Start of Records provided

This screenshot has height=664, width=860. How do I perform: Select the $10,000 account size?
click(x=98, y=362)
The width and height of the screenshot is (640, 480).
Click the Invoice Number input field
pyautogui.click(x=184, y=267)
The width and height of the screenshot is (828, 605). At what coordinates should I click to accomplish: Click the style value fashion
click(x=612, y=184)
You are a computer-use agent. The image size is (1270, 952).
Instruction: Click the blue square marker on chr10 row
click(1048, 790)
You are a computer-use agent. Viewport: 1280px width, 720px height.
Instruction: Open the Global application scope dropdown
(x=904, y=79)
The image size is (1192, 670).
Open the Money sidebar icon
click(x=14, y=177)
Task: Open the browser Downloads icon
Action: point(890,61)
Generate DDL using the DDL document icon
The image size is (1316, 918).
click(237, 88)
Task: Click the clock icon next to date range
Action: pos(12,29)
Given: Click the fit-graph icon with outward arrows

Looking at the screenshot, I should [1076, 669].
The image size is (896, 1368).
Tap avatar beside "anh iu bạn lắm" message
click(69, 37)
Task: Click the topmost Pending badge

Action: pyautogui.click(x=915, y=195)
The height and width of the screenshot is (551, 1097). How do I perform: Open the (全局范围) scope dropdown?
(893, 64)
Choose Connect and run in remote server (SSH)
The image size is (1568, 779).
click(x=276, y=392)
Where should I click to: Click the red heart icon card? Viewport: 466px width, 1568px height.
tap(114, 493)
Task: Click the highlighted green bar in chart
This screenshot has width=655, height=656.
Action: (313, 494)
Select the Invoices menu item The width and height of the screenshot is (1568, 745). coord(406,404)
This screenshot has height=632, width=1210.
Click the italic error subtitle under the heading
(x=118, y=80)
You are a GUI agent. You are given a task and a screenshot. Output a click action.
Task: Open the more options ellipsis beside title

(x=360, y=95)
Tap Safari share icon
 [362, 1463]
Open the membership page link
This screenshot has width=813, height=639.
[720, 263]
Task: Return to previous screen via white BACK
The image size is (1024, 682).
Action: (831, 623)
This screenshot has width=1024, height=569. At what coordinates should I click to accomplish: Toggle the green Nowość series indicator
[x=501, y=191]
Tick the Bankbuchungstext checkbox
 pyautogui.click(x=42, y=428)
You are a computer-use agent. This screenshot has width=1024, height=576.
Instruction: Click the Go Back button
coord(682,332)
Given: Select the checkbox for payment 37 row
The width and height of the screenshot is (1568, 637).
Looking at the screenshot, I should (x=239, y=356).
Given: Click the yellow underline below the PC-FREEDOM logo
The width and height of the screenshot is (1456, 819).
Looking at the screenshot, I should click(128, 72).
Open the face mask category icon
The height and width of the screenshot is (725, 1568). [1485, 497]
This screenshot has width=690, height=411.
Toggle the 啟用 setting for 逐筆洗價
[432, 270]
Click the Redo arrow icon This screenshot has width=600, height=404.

End of Records provided

Task instructions:
Rewrite all the records above, changing each "Instruction" to "Command" and leaving everything else unchanged.

Written solution:
This screenshot has height=664, width=860. How do I perform: Select the $10,000 account size?
click(x=98, y=362)
The width and height of the screenshot is (640, 480).
Click the Invoice Number input field
pyautogui.click(x=184, y=267)
The width and height of the screenshot is (828, 605). At what coordinates should I click to accomplish: Click the style value fashion
click(x=612, y=184)
You are a computer-use agent. The image size is (1270, 952).
Command: Click the blue square marker on chr10 row
click(1048, 790)
You are a computer-use agent. Viewport: 1280px width, 720px height.
Command: Open the Global application scope dropdown
(x=904, y=79)
The image size is (1192, 670).
Open the Money sidebar icon
click(x=14, y=177)
Task: Open the browser Downloads icon
Action: point(890,61)
Generate DDL using the DDL document icon
The image size is (1316, 918).
click(237, 88)
Task: Click the clock icon next to date range
Action: pos(12,29)
Given: Click the fit-graph icon with outward arrows

Looking at the screenshot, I should [1076, 669].
The image size is (896, 1368).
Tap avatar beside "anh iu bạn lắm" message
click(69, 37)
Task: Click the topmost Pending badge

Action: pyautogui.click(x=915, y=195)
The height and width of the screenshot is (551, 1097). How do I perform: Open the (全局范围) scope dropdown?
(893, 64)
Choose Connect and run in remote server (SSH)
The image size is (1568, 779).
click(x=276, y=392)
Where should I click to: Click the red heart icon card? Viewport: 466px width, 1568px height.
tap(114, 493)
Task: Click the highlighted green bar in chart
This screenshot has width=655, height=656.
Action: (313, 494)
Select the Invoices menu item The width and height of the screenshot is (1568, 745). coord(406,404)
This screenshot has height=632, width=1210.
Click the italic error subtitle under the heading
(x=118, y=80)
You are a GUI agent. You are given a task and a screenshot. Output a click action.
Task: Open the more options ellipsis beside title

(x=360, y=95)
Tap Safari share icon
 [362, 1463]
Open the membership page link
This screenshot has width=813, height=639.
[720, 263]
Task: Return to previous screen via white BACK
The image size is (1024, 682).
Action: (831, 623)
This screenshot has width=1024, height=569. At what coordinates should I click to accomplish: Toggle the green Nowość series indicator
[x=501, y=191]
Tick the Bankbuchungstext checkbox
 pyautogui.click(x=42, y=428)
You are a computer-use agent. This screenshot has width=1024, height=576.
Command: Click the Go Back button
coord(682,332)
Given: Select the checkbox for payment 37 row
The width and height of the screenshot is (1568, 637).
Looking at the screenshot, I should (x=239, y=356).
Given: Click the yellow underline below the PC-FREEDOM logo
The width and height of the screenshot is (1456, 819).
Looking at the screenshot, I should click(128, 72).
Open the face mask category icon
The height and width of the screenshot is (725, 1568). [1485, 497]
This screenshot has width=690, height=411.
Toggle the 啟用 setting for 逐筆洗價
[432, 270]
Click the Redo arrow icon This screenshot has width=600, height=404.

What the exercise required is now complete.